***** MATERIALS PROVIDED *****
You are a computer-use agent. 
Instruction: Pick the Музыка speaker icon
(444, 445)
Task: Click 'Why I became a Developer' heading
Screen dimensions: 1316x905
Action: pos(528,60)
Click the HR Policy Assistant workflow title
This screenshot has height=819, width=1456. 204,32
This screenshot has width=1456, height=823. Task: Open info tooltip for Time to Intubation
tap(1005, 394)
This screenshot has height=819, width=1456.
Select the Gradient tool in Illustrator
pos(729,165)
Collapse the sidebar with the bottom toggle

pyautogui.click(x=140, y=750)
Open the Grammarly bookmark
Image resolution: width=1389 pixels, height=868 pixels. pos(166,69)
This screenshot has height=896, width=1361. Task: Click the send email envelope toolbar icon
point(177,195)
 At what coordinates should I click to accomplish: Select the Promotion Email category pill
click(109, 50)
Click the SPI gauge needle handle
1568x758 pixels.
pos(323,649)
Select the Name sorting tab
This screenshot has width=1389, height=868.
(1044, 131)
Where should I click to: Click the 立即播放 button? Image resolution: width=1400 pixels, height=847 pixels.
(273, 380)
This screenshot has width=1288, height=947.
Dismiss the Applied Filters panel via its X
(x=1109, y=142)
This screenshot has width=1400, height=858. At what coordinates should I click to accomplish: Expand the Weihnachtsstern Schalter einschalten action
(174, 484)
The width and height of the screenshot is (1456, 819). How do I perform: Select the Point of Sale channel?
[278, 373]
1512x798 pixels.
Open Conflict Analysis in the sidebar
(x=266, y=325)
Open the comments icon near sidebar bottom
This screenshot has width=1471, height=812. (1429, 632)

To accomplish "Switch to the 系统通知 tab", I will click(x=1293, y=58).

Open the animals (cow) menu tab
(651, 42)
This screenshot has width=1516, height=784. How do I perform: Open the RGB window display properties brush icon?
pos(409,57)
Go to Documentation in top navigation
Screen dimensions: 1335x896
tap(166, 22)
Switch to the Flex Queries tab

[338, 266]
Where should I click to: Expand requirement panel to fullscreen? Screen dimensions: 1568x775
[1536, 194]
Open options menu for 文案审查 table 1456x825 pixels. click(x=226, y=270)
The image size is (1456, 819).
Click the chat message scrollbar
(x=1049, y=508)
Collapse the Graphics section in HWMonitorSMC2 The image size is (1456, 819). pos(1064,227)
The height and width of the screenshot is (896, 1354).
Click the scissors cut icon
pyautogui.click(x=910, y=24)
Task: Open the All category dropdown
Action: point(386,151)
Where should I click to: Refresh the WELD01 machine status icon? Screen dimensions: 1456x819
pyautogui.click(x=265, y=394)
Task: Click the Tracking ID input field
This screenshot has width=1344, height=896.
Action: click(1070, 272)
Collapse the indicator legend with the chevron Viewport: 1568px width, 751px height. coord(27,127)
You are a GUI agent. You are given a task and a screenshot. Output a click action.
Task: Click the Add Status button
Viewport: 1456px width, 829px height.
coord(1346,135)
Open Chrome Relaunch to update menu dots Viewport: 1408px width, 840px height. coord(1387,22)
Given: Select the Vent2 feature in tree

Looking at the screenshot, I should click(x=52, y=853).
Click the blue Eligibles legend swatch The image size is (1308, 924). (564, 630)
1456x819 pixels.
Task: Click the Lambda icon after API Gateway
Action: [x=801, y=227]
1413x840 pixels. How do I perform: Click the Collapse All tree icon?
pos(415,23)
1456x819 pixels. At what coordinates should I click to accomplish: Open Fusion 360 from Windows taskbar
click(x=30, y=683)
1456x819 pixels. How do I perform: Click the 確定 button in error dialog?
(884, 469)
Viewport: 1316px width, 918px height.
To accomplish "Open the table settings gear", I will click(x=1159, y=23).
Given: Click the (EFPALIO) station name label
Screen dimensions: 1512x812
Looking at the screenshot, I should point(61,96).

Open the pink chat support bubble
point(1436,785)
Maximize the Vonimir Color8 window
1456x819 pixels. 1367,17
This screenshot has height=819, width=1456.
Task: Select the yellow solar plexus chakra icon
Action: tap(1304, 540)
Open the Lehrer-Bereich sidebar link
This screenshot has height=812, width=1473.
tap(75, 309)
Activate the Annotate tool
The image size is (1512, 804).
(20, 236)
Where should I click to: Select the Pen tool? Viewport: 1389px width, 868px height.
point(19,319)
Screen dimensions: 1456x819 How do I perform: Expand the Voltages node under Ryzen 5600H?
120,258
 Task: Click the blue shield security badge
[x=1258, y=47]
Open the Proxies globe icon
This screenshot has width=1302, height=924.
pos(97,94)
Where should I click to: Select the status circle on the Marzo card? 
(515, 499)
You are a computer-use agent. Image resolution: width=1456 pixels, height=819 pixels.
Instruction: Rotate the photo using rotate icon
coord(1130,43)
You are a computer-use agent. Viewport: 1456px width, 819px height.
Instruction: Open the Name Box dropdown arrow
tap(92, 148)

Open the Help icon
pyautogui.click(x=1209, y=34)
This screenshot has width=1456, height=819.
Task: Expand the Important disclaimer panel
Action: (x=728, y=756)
*****
## [WHAT YOU SHOULD DO]
Please reproduce the data as it was given, with every line exact.

## [ANSWER TO THIS TASK]
You are a computer-use agent. 
Instruction: Pick the Музыка speaker icon
(444, 445)
Task: Click 'Why I became a Developer' heading
Screen dimensions: 1316x905
Action: pos(528,60)
Click the HR Policy Assistant workflow title
This screenshot has height=819, width=1456. 204,32
This screenshot has width=1456, height=823. Task: Open info tooltip for Time to Intubation
tap(1005, 394)
This screenshot has height=819, width=1456.
Select the Gradient tool in Illustrator
pos(729,165)
Collapse the sidebar with the bottom toggle

pyautogui.click(x=140, y=750)
Open the Grammarly bookmark
Image resolution: width=1389 pixels, height=868 pixels. pos(166,69)
This screenshot has height=896, width=1361. Task: Click the send email envelope toolbar icon
point(177,195)
 At what coordinates should I click to accomplish: Select the Promotion Email category pill
click(109, 50)
Click the SPI gauge needle handle
1568x758 pixels.
pos(323,649)
Select the Name sorting tab
This screenshot has width=1389, height=868.
(1044, 131)
Where should I click to: Click the 立即播放 button? Image resolution: width=1400 pixels, height=847 pixels.
(273, 380)
This screenshot has width=1288, height=947.
Dismiss the Applied Filters panel via its X
(x=1109, y=142)
This screenshot has width=1400, height=858. At what coordinates should I click to accomplish: Expand the Weihnachtsstern Schalter einschalten action
(174, 484)
The width and height of the screenshot is (1456, 819). How do I perform: Select the Point of Sale channel?
[278, 373]
1512x798 pixels.
Open Conflict Analysis in the sidebar
(x=266, y=325)
Open the comments icon near sidebar bottom
This screenshot has width=1471, height=812. (1429, 632)

To accomplish "Switch to the 系统通知 tab", I will click(x=1293, y=58).

Open the animals (cow) menu tab
(651, 42)
This screenshot has width=1516, height=784. How do I perform: Open the RGB window display properties brush icon?
pos(409,57)
Go to Documentation in top navigation
Screen dimensions: 1335x896
tap(166, 22)
Switch to the Flex Queries tab

[338, 266]
Where should I click to: Expand requirement panel to fullscreen? Screen dimensions: 1568x775
[1536, 194]
Open options menu for 文案审查 table 1456x825 pixels. click(x=226, y=270)
The image size is (1456, 819).
Click the chat message scrollbar
(x=1049, y=508)
Collapse the Graphics section in HWMonitorSMC2 The image size is (1456, 819). pos(1064,227)
The height and width of the screenshot is (896, 1354).
Click the scissors cut icon
pyautogui.click(x=910, y=24)
Task: Open the All category dropdown
Action: point(386,151)
Where should I click to: Refresh the WELD01 machine status icon? Screen dimensions: 1456x819
pyautogui.click(x=265, y=394)
Task: Click the Tracking ID input field
This screenshot has width=1344, height=896.
Action: click(1070, 272)
Collapse the indicator legend with the chevron Viewport: 1568px width, 751px height. coord(27,127)
You are a GUI agent. You are given a task and a screenshot. Output a click action.
Task: Click the Add Status button
Viewport: 1456px width, 829px height.
coord(1346,135)
Open Chrome Relaunch to update menu dots Viewport: 1408px width, 840px height. coord(1387,22)
Given: Select the Vent2 feature in tree

Looking at the screenshot, I should click(x=52, y=853).
Click the blue Eligibles legend swatch The image size is (1308, 924). (564, 630)
1456x819 pixels.
Task: Click the Lambda icon after API Gateway
Action: [x=801, y=227]
1413x840 pixels. How do I perform: Click the Collapse All tree icon?
pos(415,23)
1456x819 pixels. At what coordinates should I click to accomplish: Open Fusion 360 from Windows taskbar
click(x=30, y=683)
1456x819 pixels. How do I perform: Click the 確定 button in error dialog?
(884, 469)
Viewport: 1316px width, 918px height.
To accomplish "Open the table settings gear", I will click(x=1159, y=23).
Given: Click the (EFPALIO) station name label
Screen dimensions: 1512x812
Looking at the screenshot, I should point(61,96).

Open the pink chat support bubble
point(1436,785)
Maximize the Vonimir Color8 window
1456x819 pixels. 1367,17
This screenshot has height=819, width=1456.
Task: Select the yellow solar plexus chakra icon
Action: tap(1304, 540)
Open the Lehrer-Bereich sidebar link
This screenshot has height=812, width=1473.
tap(75, 309)
Activate the Annotate tool
The image size is (1512, 804).
(20, 236)
Where should I click to: Select the Pen tool? Viewport: 1389px width, 868px height.
point(19,319)
Screen dimensions: 1456x819 How do I perform: Expand the Voltages node under Ryzen 5600H?
120,258
 Task: Click the blue shield security badge
[x=1258, y=47]
Open the Proxies globe icon
This screenshot has width=1302, height=924.
pos(97,94)
Where should I click to: Select the status circle on the Marzo card? 
(515, 499)
You are a computer-use agent. Image resolution: width=1456 pixels, height=819 pixels.
Instruction: Rotate the photo using rotate icon
coord(1130,43)
You are a computer-use agent. Viewport: 1456px width, 819px height.
Instruction: Open the Name Box dropdown arrow
tap(92, 148)

Open the Help icon
pyautogui.click(x=1209, y=34)
This screenshot has width=1456, height=819.
Task: Expand the Important disclaimer panel
Action: (x=728, y=756)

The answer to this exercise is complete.